Media Relations Pitching Tips

Today‘s Today’s media pros are dealing with brutal deadlines and severe budgetary constraints, and they need PR‘s content and your storytelling skills. However, they don’t need to be inundated with spammy or off-the-mark pitches that aren’t relevant to their beat or their audience. At PR News’ One-day Bootcamp for Emerging PR Stars, held on Nov. 29 at the National Press Club in Washington, D.C., Nate Hindman, small business editor for the Huffington Post, provided 11 tips for PR pros to improve their pitching and relationships with the media.

  • Do not call journalists to pitch—ever: “We’re usually up against one of many deadlines, and these calls throw us off track,” said Hindman. “I’d strongly suggest to always e-mail pitches. Twitter also works for pitching, but Facebook is too personal.”

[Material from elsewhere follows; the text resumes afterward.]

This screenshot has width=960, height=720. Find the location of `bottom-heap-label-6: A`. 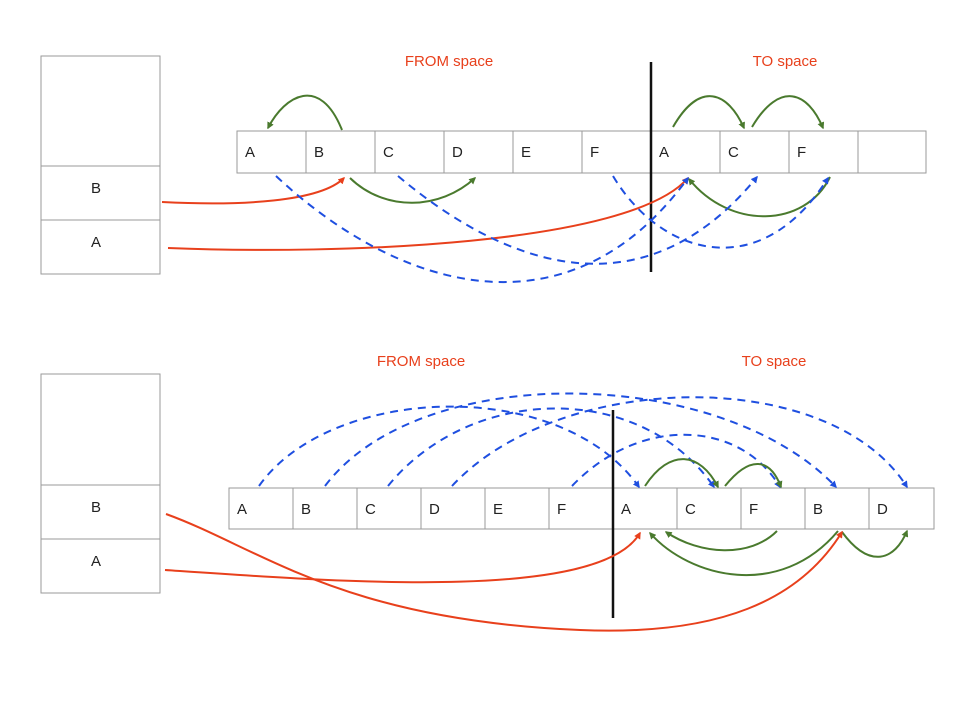

bottom-heap-label-6: A is located at coordinates (626, 510).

  • Use their name—don’t send pitches with “Dear Blogger” or “Dear Journalist”:  Journalists are narcissists—we didn’t get into this business to make money, we did it to see our name in a byline,” said Hindman. “If you send out blanketed pitches to journalists and don’t use their names, you’re doing yourself a disservice.”
  • Use flattery: Go to his or her media site’s archive page and find a story written by the targeted journalist who relates to your client. “Consider opening the e-mail with, ‘I loved your story on this, it changed my way of thinking on this issue…'” said Hindman. “Then say, ‘by the way, this is my client and I think this will…'”
  • Consider pitching journalists after hours and in the evening: “There’s a lot less incoming e-mail traffic and you likely won’t get them at peak work hours of writing,” said Hindman.
  • Do the work for them: Many journalists are hesitant to write about a specific company, but they will write about a trend. “Don’t just tell me the existence about your client, or that he’s in town. Tell me what they’re doing to unseat or kill off a corporate giant (especially in the small-business space). You can even attempt, in the e-mail, to write the story—give me what you think my lead should be,” said Hindman.
  • Keep it short: Never have a pitch be longer than two paragraphs. “I rarely ever read anything longer than that,” said Hindman.
  • Tell the journalist who you are: Unless your company or client is really well known, don’t assume that journalists know them, said Hindman. “Remember, you’re trying to craft a headline and draw them in as a reader of the e-mail, just as reporters do with their stories,” he said.
  • Following up is okay: “You can follow up once, but don’t follow up 30 times on an e-mail,” said Hindman.
  • Develop real relationships first: It’s great to be able to keep up with people through social media, but hard to start a real relationship. “The best relationships I’ve had with PR pros have been developed face to face. Any chance you have to get a beer or a coffee with a journalist is very valuable,” said Hindman.
  • Don’t promise what you can’t deliver: “Don’t make empty promises and say you can get us something when you can’t,” said Hindman. “Don’t promise statements from sources or supporting data that you’re not going to get.”
  • Follow up and share: Tell a journalist how good you thought their piece was and that you’ll be sharing it on your own social networks. “This makes them feel honored and important, and makes them more likely to work with you in the future,” said Hindman.